DATA SUPPLIED:
= Beginning of Section =

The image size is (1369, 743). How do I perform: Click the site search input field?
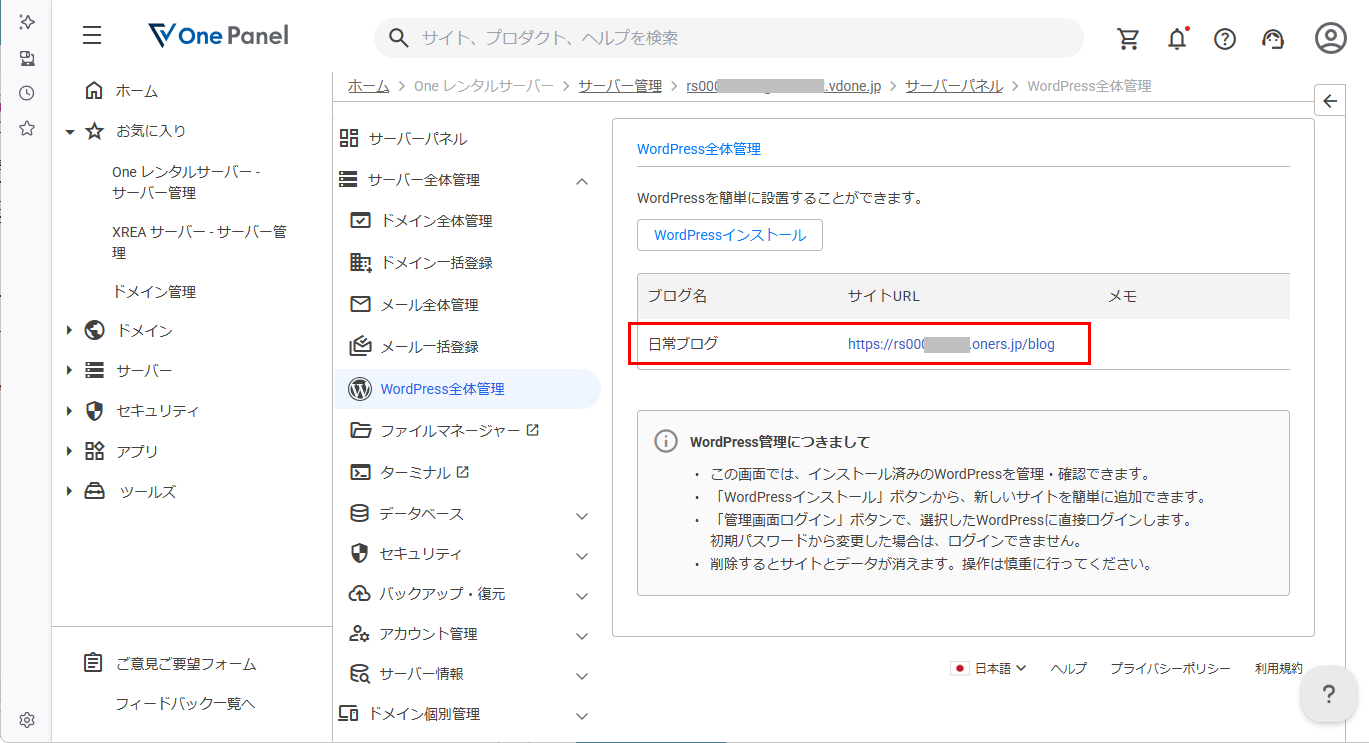point(727,37)
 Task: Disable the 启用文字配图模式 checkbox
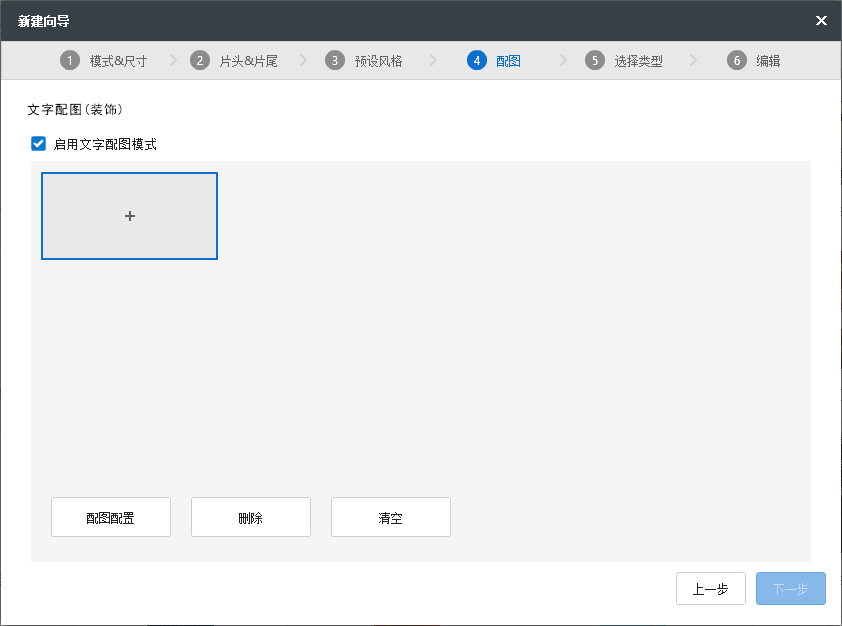[x=39, y=144]
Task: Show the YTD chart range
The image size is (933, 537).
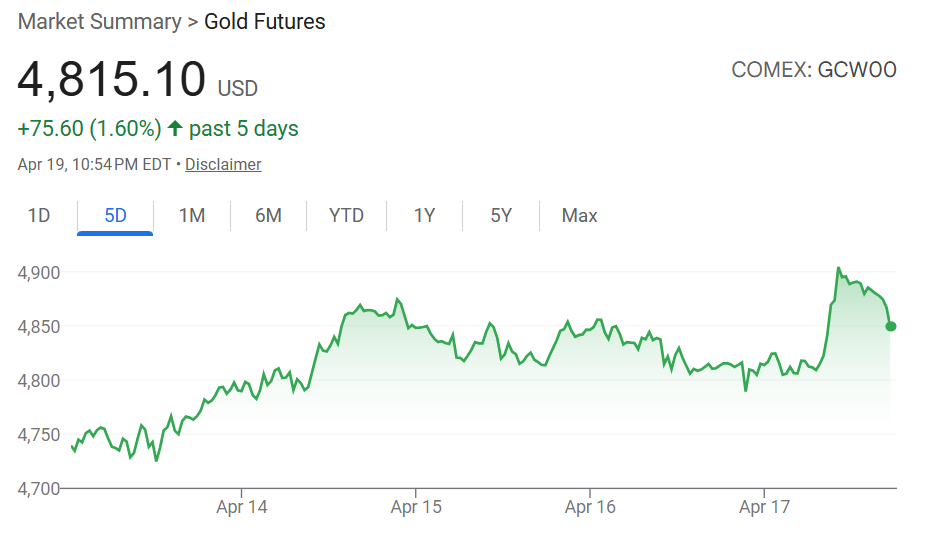Action: [346, 216]

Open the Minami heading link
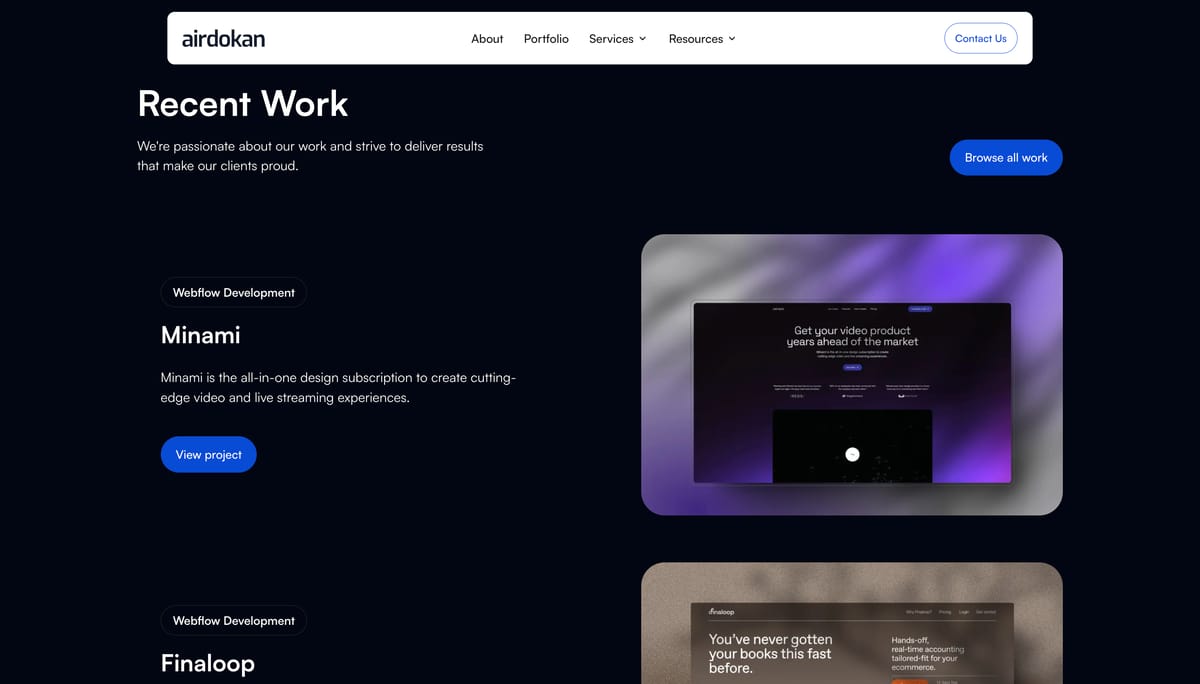coord(201,335)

= End of Section =

INSTRUCTIONS TO FOLLOW: Transcribe every record exactly and omit each image.

PROBLEM SOLUTION:
The image size is (1369, 743). How do I perform: Click the site search input field?
point(727,37)
 Task: Disable the 启用文字配图模式 checkbox
[x=39, y=144]
Task: Show the YTD chart range
The image size is (933, 537).
Action: [346, 216]

Open the Minami heading link
coord(201,335)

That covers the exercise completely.